§ YOUR ASSIGNMENT
Each line from the one containing "This screenshot has width=1273, height=613." through the final line of the data below must be repeated exactly.

§ PROVIDED MATERIAL

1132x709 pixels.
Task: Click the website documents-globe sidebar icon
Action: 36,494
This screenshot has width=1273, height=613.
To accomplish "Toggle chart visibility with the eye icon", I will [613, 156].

§ RESULT OF THE TASK
This screenshot has width=1273, height=613.
To accomplish "Toggle chart visibility with the eye icon", I will [613, 156].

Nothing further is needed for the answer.